This year's Creative Effectiveness Lions impressed WARC's Lucy Aitken with their commitment to causes beyond commercial objectives
My name is Lucy and I have been an advocate of brand purpose for the last seven years.
I have endured countless Mark Ritson columns dismissing purpose as hypocritical corporate twaddle. While everyone was laughing it up at the 2018 Oasis ad that spoofed purposeful marketing efforts and which, in my opinion, was completely baffling to anyone who didn’t work in advertising, I had to hold my nerve. Let’s not even mention the Pepsi débâcle.
So it was heartening to see the winners of this year’s Creative Effectiveness Lions at Cannes. The Grand Prix, Carrefour’s Black Supermarket, showed exactly how far purpose has come. This was visionary, clear-sighted strategic thinking, providing an inspirational example of how to espouse a particular cause and drive footfall and sales in the process.
Breaking the law to change the law
It doesn’t get more effective than bringing about legislative change and Carrefour’s Black Supermarket achieved just that, enabling farmers to grow organic produce from seeds that had formerly been classified as illegal.
Installations within branches of Carrefour made this contraband produce available to customers in a bid to raise awareness about the issue. French farmers had been trying in vain to get that law overturned for 40 years. It took Carrefour, through Marcel Worldwide in Paris, eight months. This was clearly good news for farmers – Carrefour’s long-term suppliers – and also beneficial for consumers as it provides them with more choice. And it was highly effective for Carrefour, enabling it to keep hold of the kind of customers that could easily defect to independent food retailers where organic produce is more readily available.
Given that 50% of the points for the Creative Effectiveness Lions are devoted to the results, this section of the Carrefour paper is impressive and claims a 15% spike in footfall. It gave Carrefour a strong competitive advantage too: for the first time since 2010, it surpassed Leclerc and became the preferred retailer of the French. No wonder the jury was impressed. In our interviews with all the Creative Effectiveness jurors in Cannes, the praise for this paper – which was the clear front-runner - flowed more readily than a lunchtime rosé.

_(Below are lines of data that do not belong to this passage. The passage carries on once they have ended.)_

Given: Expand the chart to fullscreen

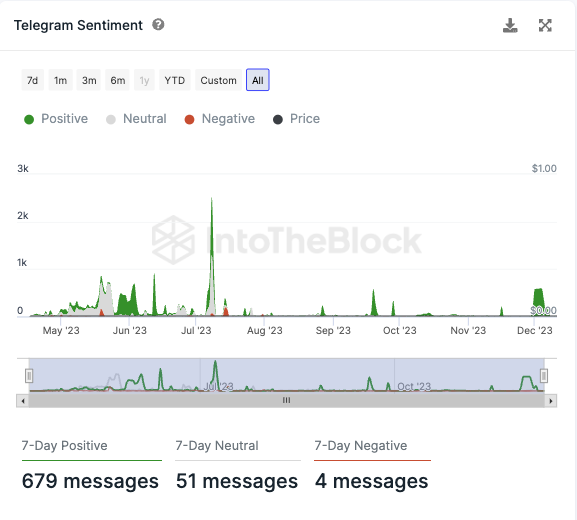Looking at the screenshot, I should point(545,25).
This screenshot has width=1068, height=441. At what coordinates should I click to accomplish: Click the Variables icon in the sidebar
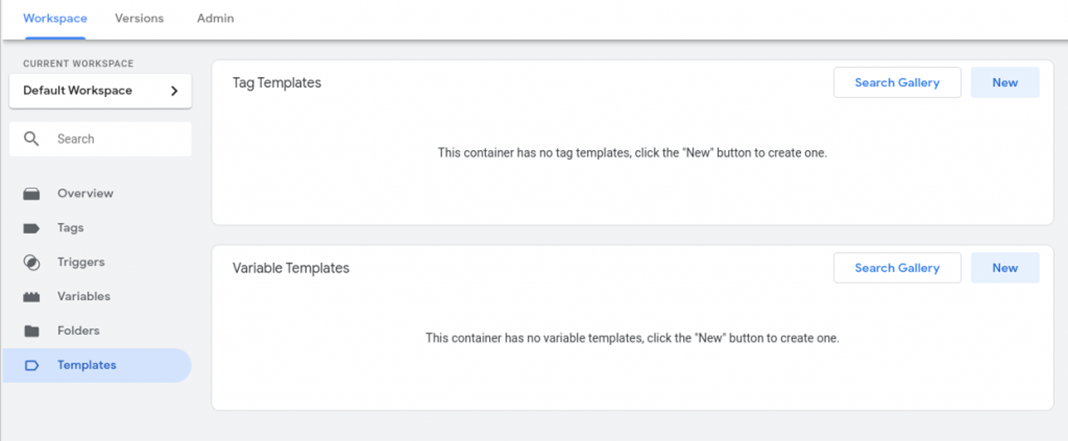click(32, 297)
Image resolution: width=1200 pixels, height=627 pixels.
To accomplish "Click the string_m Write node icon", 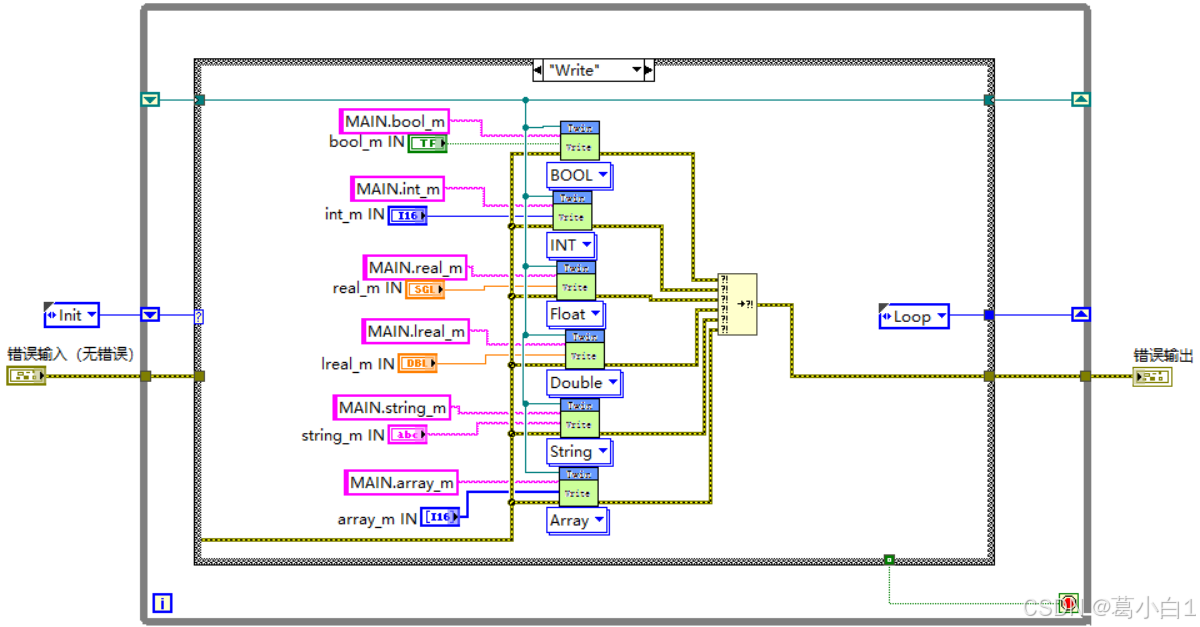I will 577,416.
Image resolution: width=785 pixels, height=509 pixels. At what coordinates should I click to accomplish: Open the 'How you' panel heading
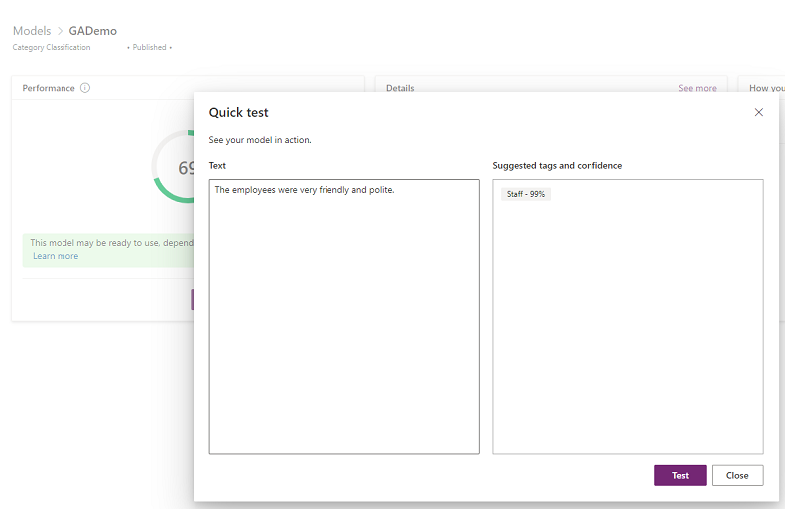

One judge, Michael Chadwick, Chief Strategy Officer APAC at Dentsu told us: “There’s so much debate around brand purpose and whether or not it works for brands. This is a case where the brand has stood for something and it is undeniably impacting the business.”
The power of a purposeful partnership
Carrefour wasn’t the only one effecting governmental reform. Project 84, for UK charity CALM, aimed to raise awareness around male suicide and how it could be prevented. Shockingly, 84 men commit suicide in the UK every week.
Working in partnership with daytime TV programme This Morning, CALM created a striking installation where it placed 84 male statues on top of the ITV tower – where This Morning is filmed. This led to the appointment of a new government minister for the prevention of suicide, with calls to CALM increasing by 41%. Through adam&eveDDB London, this is a fantastic legacy for the brand. As the case study points out in a thorough results section: “In human terms, Project 84 contributed to at least 239 men alive today, who wouldn't have been otherwise.”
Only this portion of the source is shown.